What you are asked to do
Retype the listing below exactly, pictures removed.

Task input
►

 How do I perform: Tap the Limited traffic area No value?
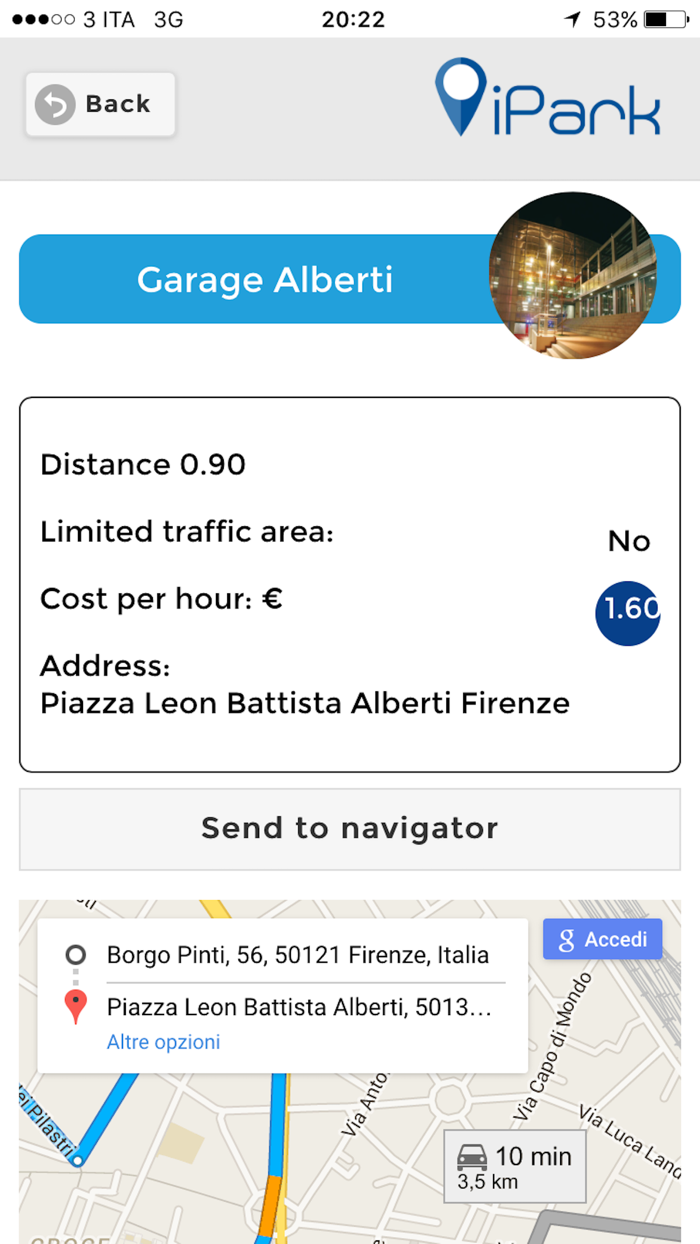click(x=629, y=541)
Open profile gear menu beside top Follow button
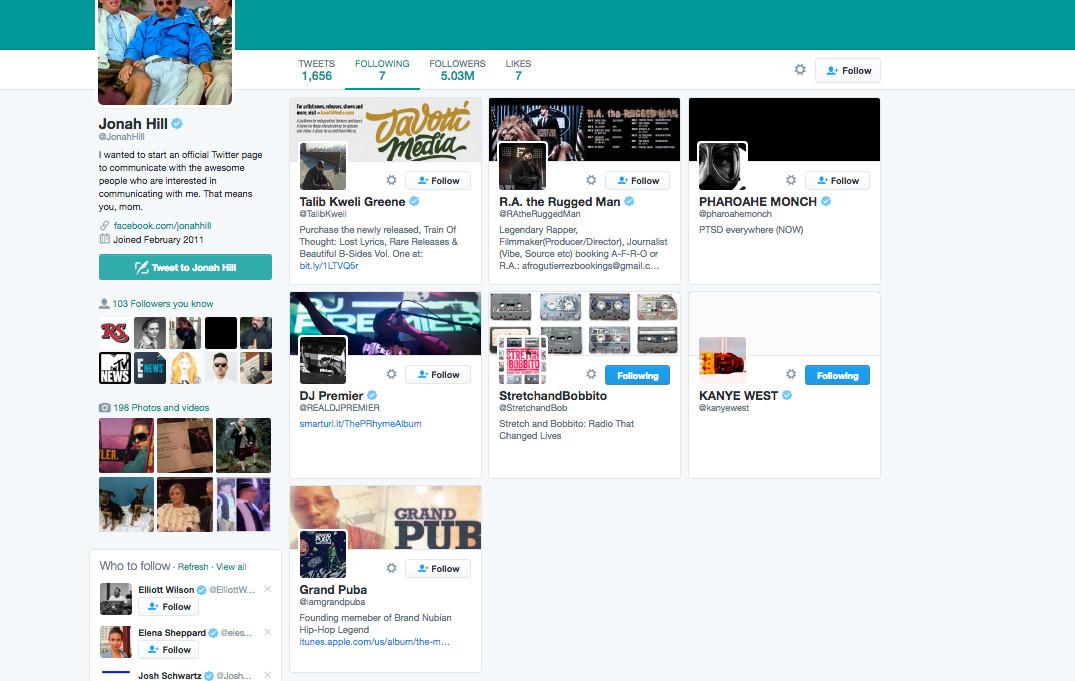1075x681 pixels. click(800, 70)
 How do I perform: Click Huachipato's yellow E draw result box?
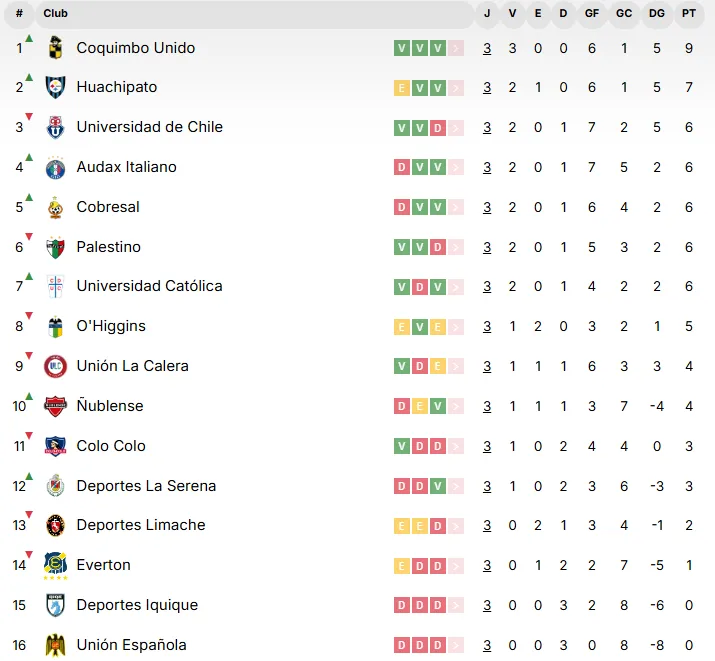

◄

Exercise result
 How do I perform: Tap the Limited traffic area No value?
click(x=629, y=541)
Open profile gear menu beside top Follow button
1075x681 pixels. click(800, 70)
 How do I perform: Click Huachipato's yellow E draw result box?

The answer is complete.